Fully Qualified, Regulated and Experienced
Tom Olden, MSc (Hons), MRICS is a Chartered Surveyor and Royal Institution of Chartered Surveyors Registered Valuer.
His professional background includes:
Member of RICS since 2007
BSc (Hons) in Economics and Sociology
MSc in Real Estate Development and Investment
Founder of Olden Property Limited (established February 2014)
Former Associate Director, Compulsory Purchase and Regeneration team at GL Hearn (2008–2014)
Earlier involvement in land assembly for the London 2012 Olympic Games with the London Development Agency
This combination of academic grounding and over 15 years’ post-qualification experience provides a strong technical foundation for complex valuation matters, including lease extensions.
Being a RICS Registered Valuer means:
Valuations are compliant with the RICS Red Book
Advice is regulated and professionally insured
Reports can withstand scrutiny from freeholders, lenders and tribunals
Technical Expertise in Lease Extension Valuation
Statutory lease extension valuation under the Leasehold Reform legislation requires precise calculation of:
The landlord’s loss of ground rent (capitalisation)
The value of the reversion (deferment)
Marriage value (where the lease is below 80 years)
Relativity between short and long leases
Appropriate yield and deferment assumptions
This is technical valuation work, not estate agency opinion.
Tom’s valuation background, including compulsory purchase and regeneration work, means he is highly experienced in:
Analysing discounted cash flows
Assessing future interests
Interpreting market evidence
Presenting defensible valuation arguments
These skills translate directly into robust lease extension advice.
Strong Negotiation Experience
Lease extensions are negotiated, not simply calculated.
Freeholders are frequently advised by enfranchisement specialists. Without equivalent professional representation, leaseholders risk:
Overpaying on premium
Accepting unfavourable ground rent terms
Triggering marriage value unnecessarily
Losing leverage through poor timing
Tom negotiates directly with freeholders and their surveyors, using evidence-led valuation methodology rather than accepting headline figures.
His background in compulsory purchase negotiations where valuation disputes are often high-stakes and evidence-driven provides a disciplined, structured approach to protecting clients’ financial position.
Strategic Advice - Not Just a Premium Figure
A lease extension decision often involves timing strategy:
Extending before the lease falls below 80 years
Considering informal versus statutory routes
Assessing legislative reform risk
Coordinating valuation and legal service of notices
Tom advises on:
The most cost-effective route
Premium exposure under current assumptions
Negotiation strategy before serving a Section 42 Notice
Whether tribunal referral is proportionate
The objective is long-term value protection, not simply completing a transaction.
Established Independent Practice
Olden Property Limited was established in 2014 with a focus on specialist valuation advice.
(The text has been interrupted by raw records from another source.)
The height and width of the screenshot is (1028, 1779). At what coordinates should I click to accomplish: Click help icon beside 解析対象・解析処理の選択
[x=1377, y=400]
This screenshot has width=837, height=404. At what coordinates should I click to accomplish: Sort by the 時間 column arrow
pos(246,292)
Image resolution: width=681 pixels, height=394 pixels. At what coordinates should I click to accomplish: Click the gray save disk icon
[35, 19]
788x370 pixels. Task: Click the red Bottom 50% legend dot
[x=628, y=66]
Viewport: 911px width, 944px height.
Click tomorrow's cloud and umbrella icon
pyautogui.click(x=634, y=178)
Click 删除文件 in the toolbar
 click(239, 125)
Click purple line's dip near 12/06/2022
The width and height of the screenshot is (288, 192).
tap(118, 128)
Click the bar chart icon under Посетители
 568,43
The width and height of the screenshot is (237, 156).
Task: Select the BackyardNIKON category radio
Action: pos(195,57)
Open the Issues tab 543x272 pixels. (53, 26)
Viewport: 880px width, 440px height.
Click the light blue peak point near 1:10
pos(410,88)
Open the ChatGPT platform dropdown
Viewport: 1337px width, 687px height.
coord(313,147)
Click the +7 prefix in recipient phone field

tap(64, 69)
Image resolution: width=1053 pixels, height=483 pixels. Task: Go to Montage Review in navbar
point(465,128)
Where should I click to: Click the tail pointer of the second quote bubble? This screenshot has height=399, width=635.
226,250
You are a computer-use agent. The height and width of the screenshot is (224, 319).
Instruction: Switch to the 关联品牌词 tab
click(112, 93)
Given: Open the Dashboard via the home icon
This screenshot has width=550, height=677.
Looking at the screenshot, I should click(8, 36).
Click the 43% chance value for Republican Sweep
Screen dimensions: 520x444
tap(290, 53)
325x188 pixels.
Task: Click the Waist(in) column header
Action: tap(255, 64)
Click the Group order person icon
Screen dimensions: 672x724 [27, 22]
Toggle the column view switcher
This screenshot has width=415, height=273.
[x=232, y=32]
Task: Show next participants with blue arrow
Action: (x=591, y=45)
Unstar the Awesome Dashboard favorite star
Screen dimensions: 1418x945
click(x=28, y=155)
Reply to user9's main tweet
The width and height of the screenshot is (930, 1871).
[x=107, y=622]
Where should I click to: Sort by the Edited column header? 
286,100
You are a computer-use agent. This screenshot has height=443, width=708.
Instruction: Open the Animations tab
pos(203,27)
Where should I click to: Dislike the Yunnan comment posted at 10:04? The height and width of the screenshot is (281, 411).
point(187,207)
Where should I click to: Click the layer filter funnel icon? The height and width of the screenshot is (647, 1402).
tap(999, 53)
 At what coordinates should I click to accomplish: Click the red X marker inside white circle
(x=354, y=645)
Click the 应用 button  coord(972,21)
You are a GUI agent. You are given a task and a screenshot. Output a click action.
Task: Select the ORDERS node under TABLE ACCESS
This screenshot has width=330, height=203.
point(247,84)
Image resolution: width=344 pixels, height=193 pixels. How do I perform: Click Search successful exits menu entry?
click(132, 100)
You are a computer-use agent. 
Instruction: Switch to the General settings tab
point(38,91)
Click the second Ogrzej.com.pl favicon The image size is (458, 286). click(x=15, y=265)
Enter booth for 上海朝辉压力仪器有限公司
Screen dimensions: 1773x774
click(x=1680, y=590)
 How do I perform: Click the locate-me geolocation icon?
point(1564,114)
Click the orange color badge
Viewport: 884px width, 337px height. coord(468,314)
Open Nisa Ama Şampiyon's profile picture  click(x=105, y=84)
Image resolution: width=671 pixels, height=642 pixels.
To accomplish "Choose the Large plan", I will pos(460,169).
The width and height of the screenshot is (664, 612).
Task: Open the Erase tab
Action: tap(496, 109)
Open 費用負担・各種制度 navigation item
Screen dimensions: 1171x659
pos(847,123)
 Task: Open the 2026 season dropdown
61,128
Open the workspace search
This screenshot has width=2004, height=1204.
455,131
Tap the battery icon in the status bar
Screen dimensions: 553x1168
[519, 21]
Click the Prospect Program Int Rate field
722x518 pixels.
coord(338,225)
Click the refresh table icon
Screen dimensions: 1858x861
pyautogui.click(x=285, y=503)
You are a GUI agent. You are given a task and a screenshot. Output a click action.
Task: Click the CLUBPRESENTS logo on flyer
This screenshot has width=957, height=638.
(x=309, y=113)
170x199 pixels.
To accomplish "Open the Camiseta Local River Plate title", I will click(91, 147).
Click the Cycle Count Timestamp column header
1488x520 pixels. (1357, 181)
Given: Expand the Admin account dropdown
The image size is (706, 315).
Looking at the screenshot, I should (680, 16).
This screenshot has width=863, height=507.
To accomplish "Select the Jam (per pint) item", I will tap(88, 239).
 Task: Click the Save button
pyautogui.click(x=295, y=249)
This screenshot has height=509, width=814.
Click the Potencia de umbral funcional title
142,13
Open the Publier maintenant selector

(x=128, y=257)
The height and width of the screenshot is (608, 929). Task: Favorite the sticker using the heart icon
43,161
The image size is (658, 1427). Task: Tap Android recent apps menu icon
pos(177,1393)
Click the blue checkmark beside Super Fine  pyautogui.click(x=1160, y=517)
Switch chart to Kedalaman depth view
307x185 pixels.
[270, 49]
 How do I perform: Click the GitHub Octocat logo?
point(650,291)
Independence matters in leasehold reform work.
Clients receive:
Direct involvement from a qualified Chartered Surveyor
Clear written valuation analysis
Transparent explanation of methodology
Coordination with solicitors handling the legal process
There is no reliance on junior staff or automated estimates, each valuation is evidence-led and professionally prepared.
Why This Background Matters for Leaseholders
Lease extension premiums directly affect:
Saleability
Mortgageability
Long-term capital value
Future financial flexibility
The difference between a poorly evidenced proposal and a well-supported valuation can be material.
Tom Olden’s:
Academic grounding in economics and real estate
Long-standing RICS membership
Regulated valuer status
Experience in complex property negotiations
Over a decade of running a specialist valuation practice
all provide a solid foundation for advising leaseholders seeking fair, defensible and properly negotiated outcomes.
In Summary
Extending your lease is a financial decision with lasting implications. It requires technical valuation skill, regulatory compliance and disciplined negotiation.
Tom Olden combines:
RICS-regulated valuation expertise
Detailed knowledge of leasehold valuation mechanics
Proven negotiation experience
Independent, commercially focused advice
If you are considering extending your lease, taking advice from a qualified enfranchisement valuer at the outset can make a significant financial difference.